━━━━━ Selected excerpt

Verifying that software runs safely and reliably is a mandate for mission-critical systems ranging from avionics to automobiles. A system of special significance to professor Zachary Tatlock and colleagues in the Allen School’s Programming Language and System Engineering (PLSE) group is the Clinical Neutron Therapy System (CNTS) at the UW Medical Center. One of only three radioactive therapy systems of its kind in the United States, the CNTS directs powerful radiation to patients’ heads to treat cancers of the tongue and esophagus. As Tatlock notes, “even a small mistake can be potentially deadly.”

In an article featured in the latest issue of Communications of the ACM, Tatlock discusses how he and a team of UW researchers are working to prevent such mistakes through the Neutrons project. The Neutrons project builds on Tatlock’s long-standing interest in devising and improving techniques to ensure that programs remain error free. Verifying systems like the CNTS presents its own set of challenges: the diversity and complexity of the radiotherapy system’s dozen components, each with its own level of criticality, meant that no single tool was suitable for checking critical component properties while also ensuring that their composition implies critical system properties.

Working with Dr. Jonathan Jacky, a radiation oncologist at UW, Tatlock and a team of Allen School researchers that includes professors Emina Torlak, Xi Wang, and Michael Ernst, and graduate students Stuart Pernsteiner and Calvin Loncaric applied modern software verification techniques to construct the first mechanically-checked safety case for a real safety-critical system in clinical use. The safety case includes a detailed formal model of the CNTS and a set of tools for establishing component properties specified by the model. Leveraging existing formal tools, the researchers built the entire case by writing just 2,700 lines of code.

━━━━━━━━━━

▶ [What the exercise asks]: Copy out the passage above on verifying the clinical neutron therapy system word for word, from start to finish.

━━━━━ Recorded information

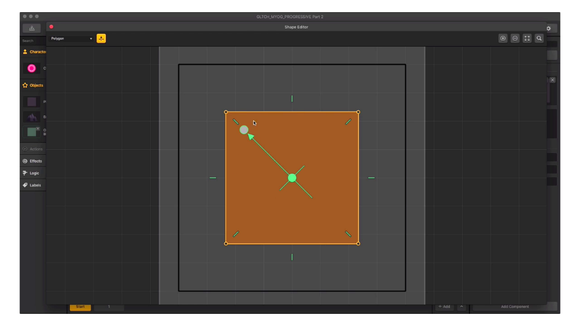Image resolution: width=580 pixels, height=326 pixels.
Task: Switch to the Objects category
Action: coord(36,85)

━━━━━━━━━━

▶ [Worked solution]:
Verifying that software runs safely and reliably is a mandate for mission-critical systems ranging from avionics to automobiles. A system of special significance to professor Zachary Tatlock and colleagues in the Allen School’s Programming Language and System Engineering (PLSE) group is the Clinical Neutron Therapy System (CNTS) at the UW Medical Center. One of only three radioactive therapy systems of its kind in the United States, the CNTS directs powerful radiation to patients’ heads to treat cancers of the tongue and esophagus. As Tatlock notes, “even a small mistake can be potentially deadly.”

In an article featured in the latest issue of Communications of the ACM, Tatlock discusses how he and a team of UW researchers are working to prevent such mistakes through the Neutrons project. The Neutrons project builds on Tatlock’s long-standing interest in devising and improving techniques to ensure that programs remain error free. Verifying systems like the CNTS presents its own set of challenges: the diversity and complexity of the radiotherapy system’s dozen components, each with its own level of criticality, meant that no single tool was suitable for checking critical component properties while also ensuring that their composition implies critical system properties.

Working with Dr. Jonathan Jacky, a radiation oncologist at UW, Tatlock and a team of Allen School researchers that includes professors Emina Torlak, Xi Wang, and Michael Ernst, and graduate students Stuart Pernsteiner and Calvin Loncaric applied modern software verification techniques to construct the first mechanically-checked safety case for a real safety-critical system in clinical use. The safety case includes a detailed formal model of the CNTS and a set of tools for establishing component properties specified by the model. Leveraging existing formal tools, the researchers built the entire case by writing just 2,700 lines of code.